▶ **TASK GOAL**
Transcribe all of the records precisely as they are presented.

▶ **Stored data**
━━━━━━━━

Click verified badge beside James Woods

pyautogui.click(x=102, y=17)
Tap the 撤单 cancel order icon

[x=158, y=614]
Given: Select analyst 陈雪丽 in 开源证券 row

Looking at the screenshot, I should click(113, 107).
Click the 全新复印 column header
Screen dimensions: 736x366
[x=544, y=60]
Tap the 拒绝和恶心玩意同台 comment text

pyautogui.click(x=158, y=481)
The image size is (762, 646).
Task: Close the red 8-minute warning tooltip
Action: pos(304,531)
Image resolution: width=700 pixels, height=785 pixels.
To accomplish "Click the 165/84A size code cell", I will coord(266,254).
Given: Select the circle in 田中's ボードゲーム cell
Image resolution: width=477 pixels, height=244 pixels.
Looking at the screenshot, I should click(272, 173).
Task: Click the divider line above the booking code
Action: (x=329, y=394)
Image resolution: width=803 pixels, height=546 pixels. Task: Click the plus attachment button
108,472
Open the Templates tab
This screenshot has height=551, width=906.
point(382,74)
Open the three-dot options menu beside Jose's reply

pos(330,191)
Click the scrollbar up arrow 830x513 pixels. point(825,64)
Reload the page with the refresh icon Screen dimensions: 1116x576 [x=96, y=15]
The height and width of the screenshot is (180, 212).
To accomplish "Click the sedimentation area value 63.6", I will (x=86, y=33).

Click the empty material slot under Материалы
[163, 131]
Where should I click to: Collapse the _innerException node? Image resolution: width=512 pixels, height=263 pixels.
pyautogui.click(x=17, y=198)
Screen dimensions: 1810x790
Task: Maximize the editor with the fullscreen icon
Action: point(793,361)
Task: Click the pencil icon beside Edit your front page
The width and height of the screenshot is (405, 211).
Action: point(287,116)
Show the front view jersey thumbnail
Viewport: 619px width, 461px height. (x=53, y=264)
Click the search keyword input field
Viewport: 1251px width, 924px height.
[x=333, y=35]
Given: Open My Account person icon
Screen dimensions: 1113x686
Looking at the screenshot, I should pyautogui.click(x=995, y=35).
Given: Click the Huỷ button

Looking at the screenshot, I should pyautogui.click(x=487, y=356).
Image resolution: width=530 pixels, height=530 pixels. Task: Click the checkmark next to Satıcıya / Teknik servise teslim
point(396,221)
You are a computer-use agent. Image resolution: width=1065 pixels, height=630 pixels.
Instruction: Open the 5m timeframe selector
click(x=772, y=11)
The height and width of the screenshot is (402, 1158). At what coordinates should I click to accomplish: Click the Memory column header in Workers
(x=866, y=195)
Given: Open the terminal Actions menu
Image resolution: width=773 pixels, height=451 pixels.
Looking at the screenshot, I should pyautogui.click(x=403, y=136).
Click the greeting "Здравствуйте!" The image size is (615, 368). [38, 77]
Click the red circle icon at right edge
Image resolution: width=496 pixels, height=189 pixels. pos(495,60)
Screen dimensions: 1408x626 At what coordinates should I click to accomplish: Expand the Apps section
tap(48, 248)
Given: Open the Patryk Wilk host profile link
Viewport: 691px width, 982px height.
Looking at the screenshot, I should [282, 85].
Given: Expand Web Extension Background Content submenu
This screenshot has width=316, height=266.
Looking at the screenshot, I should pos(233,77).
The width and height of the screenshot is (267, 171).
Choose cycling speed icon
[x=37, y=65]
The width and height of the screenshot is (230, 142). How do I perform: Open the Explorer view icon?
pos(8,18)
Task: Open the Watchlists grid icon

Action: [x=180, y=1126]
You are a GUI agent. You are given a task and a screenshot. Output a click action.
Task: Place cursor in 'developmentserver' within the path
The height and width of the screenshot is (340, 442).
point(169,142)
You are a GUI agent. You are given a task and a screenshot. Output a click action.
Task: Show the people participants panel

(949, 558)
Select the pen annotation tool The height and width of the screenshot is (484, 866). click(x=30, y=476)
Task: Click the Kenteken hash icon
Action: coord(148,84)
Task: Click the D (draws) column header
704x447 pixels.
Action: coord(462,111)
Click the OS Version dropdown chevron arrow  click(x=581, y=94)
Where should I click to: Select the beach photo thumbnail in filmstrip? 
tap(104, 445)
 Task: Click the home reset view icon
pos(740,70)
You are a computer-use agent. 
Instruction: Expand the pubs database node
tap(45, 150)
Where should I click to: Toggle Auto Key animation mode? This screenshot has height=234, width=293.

━━━━━━━━

▶ **WRITTEN REPLY**
Click verified badge beside James Woods

pyautogui.click(x=102, y=17)
Tap the 撤单 cancel order icon

[x=158, y=614]
Given: Select analyst 陈雪丽 in 开源证券 row

Looking at the screenshot, I should click(113, 107).
Click the 全新复印 column header
Screen dimensions: 736x366
[x=544, y=60]
Tap the 拒绝和恶心玩意同台 comment text

pyautogui.click(x=158, y=481)
The image size is (762, 646).
Task: Close the red 8-minute warning tooltip
Action: pos(304,531)
Image resolution: width=700 pixels, height=785 pixels.
To accomplish "Click the 165/84A size code cell", I will coord(266,254).
Given: Select the circle in 田中's ボードゲーム cell
Image resolution: width=477 pixels, height=244 pixels.
Looking at the screenshot, I should click(272, 173).
Task: Click the divider line above the booking code
Action: (x=329, y=394)
Image resolution: width=803 pixels, height=546 pixels. Task: Click the plus attachment button
108,472
Open the Templates tab
This screenshot has height=551, width=906.
point(382,74)
Open the three-dot options menu beside Jose's reply

pos(330,191)
Click the scrollbar up arrow 830x513 pixels. point(825,64)
Reload the page with the refresh icon Screen dimensions: 1116x576 [x=96, y=15]
The height and width of the screenshot is (180, 212).
To accomplish "Click the sedimentation area value 63.6", I will (x=86, y=33).

Click the empty material slot under Материалы
[163, 131]
Where should I click to: Collapse the _innerException node? Image resolution: width=512 pixels, height=263 pixels.
pyautogui.click(x=17, y=198)
Screen dimensions: 1810x790
Task: Maximize the editor with the fullscreen icon
Action: point(793,361)
Task: Click the pencil icon beside Edit your front page
The width and height of the screenshot is (405, 211).
Action: point(287,116)
Show the front view jersey thumbnail
Viewport: 619px width, 461px height. (x=53, y=264)
Click the search keyword input field
Viewport: 1251px width, 924px height.
[x=333, y=35]
Given: Open My Account person icon
Screen dimensions: 1113x686
Looking at the screenshot, I should pyautogui.click(x=995, y=35).
Given: Click the Huỷ button

Looking at the screenshot, I should pyautogui.click(x=487, y=356).
Image resolution: width=530 pixels, height=530 pixels. Task: Click the checkmark next to Satıcıya / Teknik servise teslim
point(396,221)
You are a computer-use agent. Image resolution: width=1065 pixels, height=630 pixels.
Instruction: Open the 5m timeframe selector
click(x=772, y=11)
The height and width of the screenshot is (402, 1158). At what coordinates should I click to accomplish: Click the Memory column header in Workers
(x=866, y=195)
Given: Open the terminal Actions menu
Image resolution: width=773 pixels, height=451 pixels.
Looking at the screenshot, I should pyautogui.click(x=403, y=136).
Click the greeting "Здравствуйте!" The image size is (615, 368). [38, 77]
Click the red circle icon at right edge
Image resolution: width=496 pixels, height=189 pixels. pos(495,60)
Screen dimensions: 1408x626 At what coordinates should I click to accomplish: Expand the Apps section
tap(48, 248)
Given: Open the Patryk Wilk host profile link
Viewport: 691px width, 982px height.
Looking at the screenshot, I should [282, 85].
Given: Expand Web Extension Background Content submenu
This screenshot has width=316, height=266.
Looking at the screenshot, I should pos(233,77).
The width and height of the screenshot is (267, 171).
Choose cycling speed icon
[x=37, y=65]
The width and height of the screenshot is (230, 142). How do I perform: Open the Explorer view icon?
pos(8,18)
Task: Open the Watchlists grid icon

Action: [x=180, y=1126]
You are a GUI agent. You are given a task and a screenshot. Output a click action.
Task: Place cursor in 'developmentserver' within the path
The height and width of the screenshot is (340, 442).
point(169,142)
You are a GUI agent. You are given a task and a screenshot. Output a click action.
Task: Show the people participants panel

(949, 558)
Select the pen annotation tool The height and width of the screenshot is (484, 866). click(x=30, y=476)
Task: Click the Kenteken hash icon
Action: coord(148,84)
Task: Click the D (draws) column header
704x447 pixels.
Action: coord(462,111)
Click the OS Version dropdown chevron arrow  click(x=581, y=94)
Where should I click to: Select the beach photo thumbnail in filmstrip? 
tap(104, 445)
 Task: Click the home reset view icon
pos(740,70)
You are a computer-use agent. 
Instruction: Expand the pubs database node
tap(45, 150)
Where should I click to: Toggle Auto Key animation mode? This screenshot has height=234, width=293.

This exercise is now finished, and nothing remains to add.